Erin (The Unclutterer) highlights some of the most important points I relate to my own clients regarding effective email communication.  Her article goes into detail, but I will provide my own summary here.

Of the utmost importance is determining whether or not email is the appropriate medium at all.  Very often a huge amount of time gets wasted sending emails back and forth when that same issue could have been resolved with a five minute phone call.  Picking up the phone does cause some people anxiety – I’ve written about my own phone anxiety before – but for heaven’s sake, pretend you have a spine and just pick up the phone.  It isn’t as scary as you think it is, and will save you time, effort, and stress in the long run.

Next, understand exactly what it is you are email about.  Pick one or two specific issues and stick to those topics.  If you aren’t certain what it is you are addressing, it might be better to pick up the phone.  Maybe you need to sound off on a few different ideas.  That’s a perfectly acceptable reason to contact someone, but that process is usually better when done in real time.

Third, keep your email concise and to the point.  Unless you are writing a social letter to your friend, don’t use it as an opportunity to chat. When dealing with business, attention and time are valuable commodities, so don’t waste either with pointless pleasantries   Be polite, and then show respect to your reader by addressing the issue without needless embellishment or tangents.

Finally, write an adequately descriptive subject line.  It is with staggering frequency that I see business emails with no subject line, with banal and unrelated subjects, or even with subject lines that were rendered obsolete several exchanges ago.  Your reader should know precisely what it is they will be reading about with a quick glance at the subject line prior to clicking on the email.  That way they can plan how they are going to go through their email list and get their head into the correct context before even opening the message.  This makes a huge difference in sparing time and energy in our daily communications.

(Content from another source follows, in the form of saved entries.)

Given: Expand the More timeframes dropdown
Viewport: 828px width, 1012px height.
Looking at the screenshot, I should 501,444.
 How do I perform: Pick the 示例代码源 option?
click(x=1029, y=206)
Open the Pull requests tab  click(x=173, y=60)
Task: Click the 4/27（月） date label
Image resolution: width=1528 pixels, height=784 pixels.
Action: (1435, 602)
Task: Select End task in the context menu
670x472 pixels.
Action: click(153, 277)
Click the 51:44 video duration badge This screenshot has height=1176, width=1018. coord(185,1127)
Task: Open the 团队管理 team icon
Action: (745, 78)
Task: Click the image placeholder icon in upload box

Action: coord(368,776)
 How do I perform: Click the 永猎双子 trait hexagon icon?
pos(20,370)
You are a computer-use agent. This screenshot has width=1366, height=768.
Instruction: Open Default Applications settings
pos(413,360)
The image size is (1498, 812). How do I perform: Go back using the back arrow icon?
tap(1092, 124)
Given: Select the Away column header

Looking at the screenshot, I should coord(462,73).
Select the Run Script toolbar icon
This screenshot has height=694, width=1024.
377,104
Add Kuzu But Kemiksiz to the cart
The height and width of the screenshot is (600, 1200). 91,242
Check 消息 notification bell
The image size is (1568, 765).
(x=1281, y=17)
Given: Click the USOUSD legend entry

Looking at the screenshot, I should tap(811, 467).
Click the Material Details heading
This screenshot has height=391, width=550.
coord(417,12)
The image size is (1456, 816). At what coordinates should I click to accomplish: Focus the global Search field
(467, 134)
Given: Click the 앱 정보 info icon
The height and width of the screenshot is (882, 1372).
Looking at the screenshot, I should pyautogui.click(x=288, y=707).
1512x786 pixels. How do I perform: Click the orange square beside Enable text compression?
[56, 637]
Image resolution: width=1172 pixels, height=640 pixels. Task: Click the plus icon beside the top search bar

Apologies to Erin for ripping off the subject of her excellent blog post, but the content was so similar to what I cover with my clients that I couldn’t resist bringing it up here again.  If you haven’t yet seen the Unclutterer blog, check it out.  She has lots of excellent insight into organization that can create a very real difference in both your home and business life.

Interaction hang-ups

During a presentation I was delivering last week, one of the attendees asked what to do about communication methods that we dislike.  Specifically, he was wondering about how to handle modes of transmission that make us uncomfortable – things like email, texting, telephone, and the like.

The multiplicity of communication methods we have available at the moment make it seem like we can cherry-pick which style of contact we choose to use.  In reality, this is pretty lousy business practice.  Different methods have different strengths and weaknesses, and regardless whether they are intuitive for us on an individual basis, we need to learn to make use of them all.

Understanding why a certain method doesn’t work for you is extremely useful; it’s worth taking the time to figure out what aspects of that mode make you uncomfortable.  Once you know why, let’s say, email gives you the heebie jeebies, you can start to find ways to mitigate that problem.  Telephones have been my personal bugbear for some time.  Like most teens, I spent an aggravating amount of time glued to one.  Once email became the de rigeur mode of communication among my peers, however, I started to hate the phone with a passion.  Ringing telephones would send my heart rate through the roof, and by the time I was out of university and in the workforce, I’d do just about anything to avoid a phone conversation.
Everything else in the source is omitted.